Revision as of 11:10, 23 January 2020

Derivation of is a Taxonomy from Wikipedia Category Graph - scientific work related to Wikipedia quality published in 2016, written by Mohamed Ben Aouicha, Mohamed Ali Hadj Taieb and Malek Ezzeddine.

Overview

Knowledge acquisition still represents one of the main challenging obstacles to designing intelligent systems exhibiting human-level performance in complex intelligent tasks. The recent developments in crowdsourcing technologies have opened new promising opportunities to overcome this problem by exploiting large amounts of machine readable knowledge to perform tasks requiring human intelligence. Wikipedia is a case of this research trend, being the largest collaborative and multilingual resource and linguistic knowledge that contains unstructured and semi-structured information. In this paper, authors propose an approach for deriving "is a" taxonomy from the Wikipedia Categories Graph (WCG), which is an open collaborative resource. After building and filtering the WCG from a Wikipedia dump, the process would mainly consist in the exploitation of the "BY" tag and the sharing of plural headers. These methods provide a graph formed by a set of non-connected sub-graphs.
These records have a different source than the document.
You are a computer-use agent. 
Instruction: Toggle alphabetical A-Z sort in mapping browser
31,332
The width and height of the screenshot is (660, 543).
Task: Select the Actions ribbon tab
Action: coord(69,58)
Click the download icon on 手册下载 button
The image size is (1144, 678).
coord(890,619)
Therefore, authors propose a process for linking them to finally obtain an "is a" taxonomy with only one root and modeled as a direct acyclic graph (DAG). In this work, specific DAG handling algorithms are used, including an algorithm for a DAG into sub-DAGs and another for merging two DAGs. The obtained taxonomy is assessed using semantic similarity measures, which consist in quantifying the likeness between two concepts or words. Therefore, authors exploit a set of well-known benchmarks to compare the results obtained via the generated taxonomy to those achieved with WordNet, a resource created and maintained by domain experts. The experimental results revealed good correlations between computed values and human judgments. Compared to WordNet, the derived taxonomy was also noted to lead to an enhanced coverage capacity.